Lord Gilbert of Panteg: Another area is news publishers. I have been reading some of your words too, and I have been reading an article you wrote in the Manchester Evening News.
Nadine Dorries: That is very disconcerting.
Lord Gilbert of Panteg: For anybody who is in doubt about your views on journalism, it is a passionate defence of journalism and why it is crucial that we support journalism. You pay tribute to journalists and the work they do. It is an article that I read with interest. One thing you say in it is that our democracy depends on journalism. You paid tribute to the Bedford Times.
Chris Philp: If we are on local papers, may I put on record my admiration for the Croydon Advertiser as well, please?
Lord Gilbert of Panteg: Any more bids? I was going to mention the Pontypool Free Press and Herald of the Hills, which I think has a poetic title that will beat any others.
Nadine Dorries: We will stay with the Bedford Times.
Lord Gilbert of Panteg: You go on to talk about protecting journalists and journalism and news media organisations and creating a level playing field with the platforms. It sems to me there are two aspects to that. The first is not covered by this Bill but it is important, and that is creating a much more transparent and fair process by which platforms pay for quality journalism. I know that elsewhere in your department you are looking at that. The digital advertising market and the work you are doing on that is really important.
It also goes to the provision in the Bill relating to news media organisations and the news publisher provision. The Bill basically puts publishers out of scope so that platforms need not deal with content on news publisher sites. The Bill has a pretty good crack, I think, at defining what constitutes a news publisher, and I do not think we need to do much with it.
In the most extreme cases, Silicon Valley takes its own view, based on its business interests, its political sensibilities and sometimes whim, in taking down legitimate news stories published by news media organisations. YouTube suspended talkRADIO’s account, even though Ofcom found no problem with it. Twitter took down the New York Post for 16 days in the run-up to the 2020 election, later admitting it was a quick interpretation based on no other evidence. Meanwhile, it leaves up a pile of lies peddled by Chinese state media about the genocide in Xinjiang.
What seems to me a much better protection, which would meet the objective in your article, would be to have a positive provision, whereby Silicon Valley, the platforms, cannot take down news coverage content. Not that it is outside the scope of the Bill, but if content is published by a news publisher that is subject to redress as defined in the Bill, they simply cannot take it down.
Nadine Dorries: I was just asking for some advice because I think we could only do that with registered commercial news publishers within the UK. I do not think we could stop platforms taking down the Washington Post, for instance. I will hand over to Sarah.
Sarah Connolly: I am interested in understanding what the difference is between what you are suggesting and leaving it completely out of scope.
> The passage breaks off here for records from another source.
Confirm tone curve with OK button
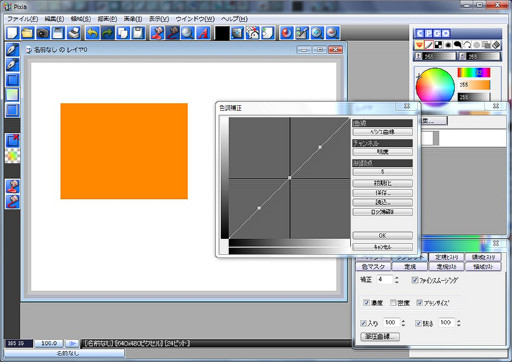Image resolution: width=512 pixels, height=362 pixels. pyautogui.click(x=382, y=235)
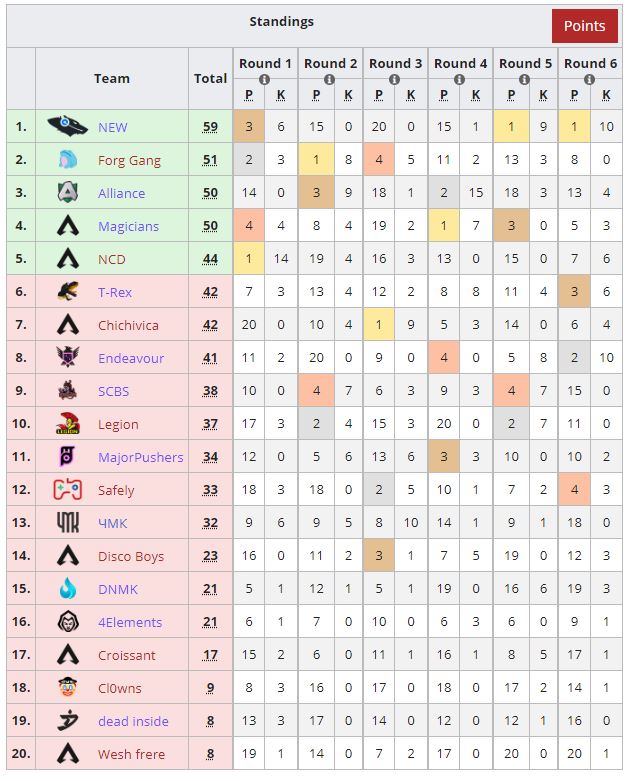633x781 pixels.
Task: Click the Cl0wns clown face logo
Action: tap(68, 687)
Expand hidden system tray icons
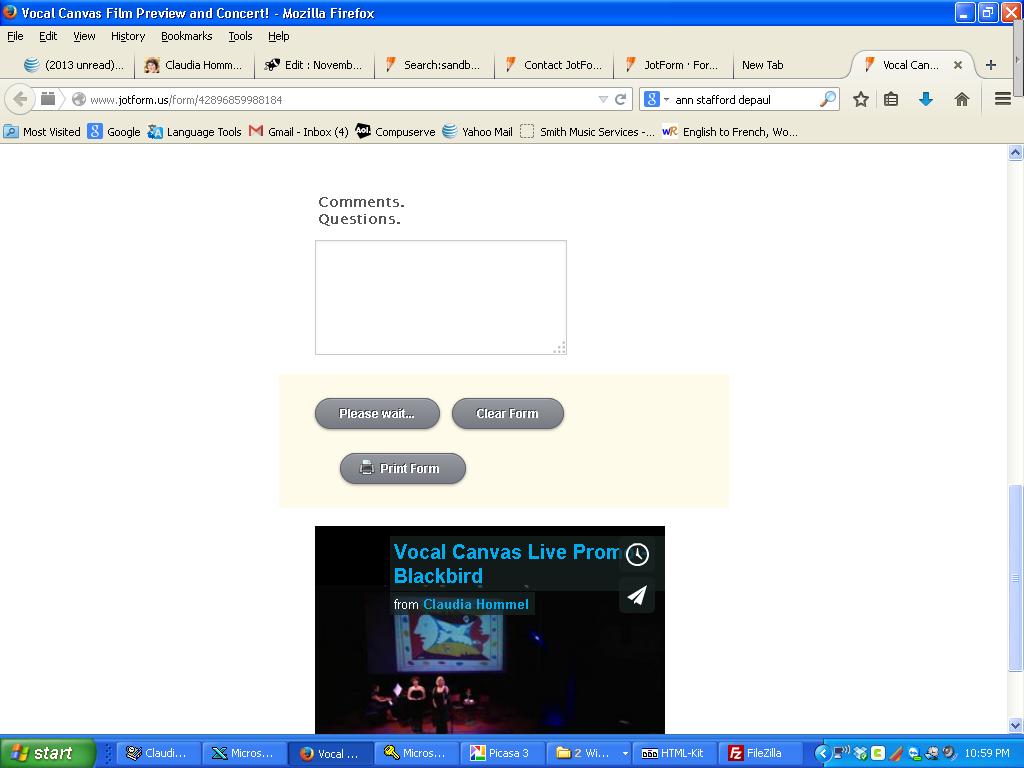Viewport: 1024px width, 768px height. (x=824, y=752)
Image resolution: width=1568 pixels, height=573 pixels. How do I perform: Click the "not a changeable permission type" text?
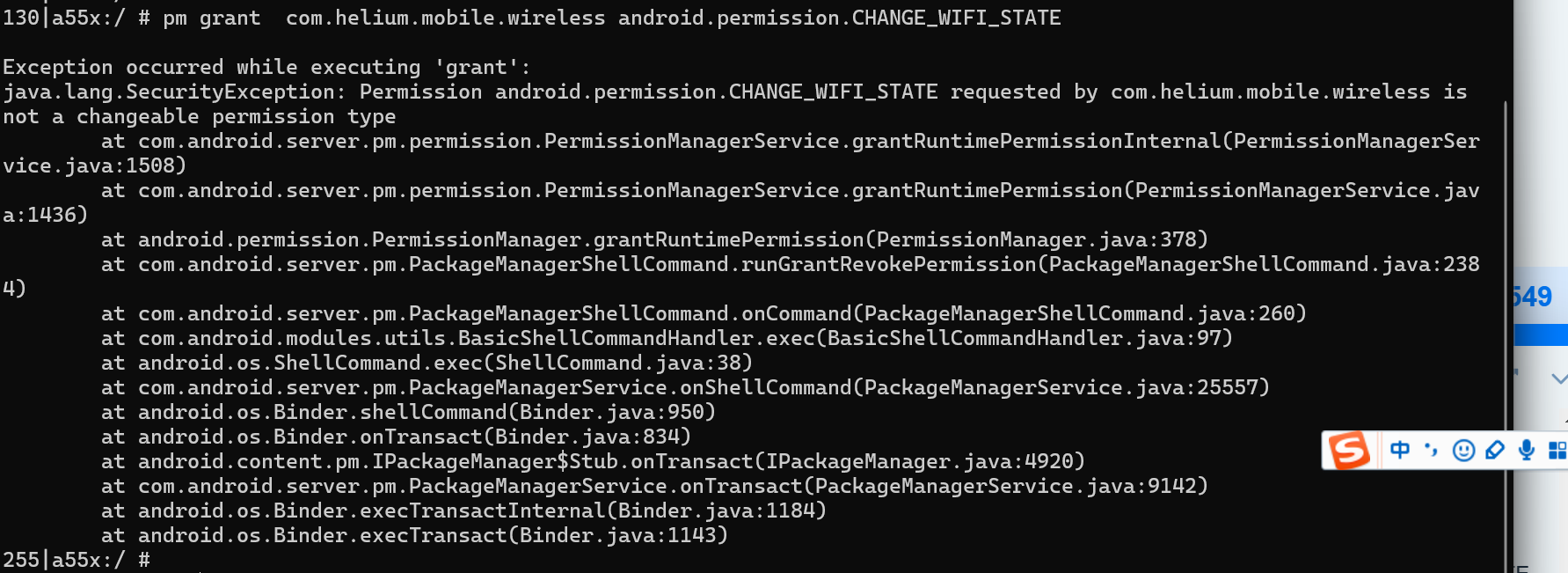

Lord Gilbert of Panteg: At the moment, it is out of scope so the platforms do not need to consider news content.
Chris Philp: That is in relation to the harm provisions. Do the duties to protect journalistic content in Clause 14 not apply?
Lord Gilbert of Panteg: I am talking about the news publisher provision, putting news publisher content out of scope of the Bill, Clauses 39 and 40. What I am saying is why do you not go further and say not only is it outside the scope of the Bill but that there would be a positive requirement for platforms not to remove news publisher content?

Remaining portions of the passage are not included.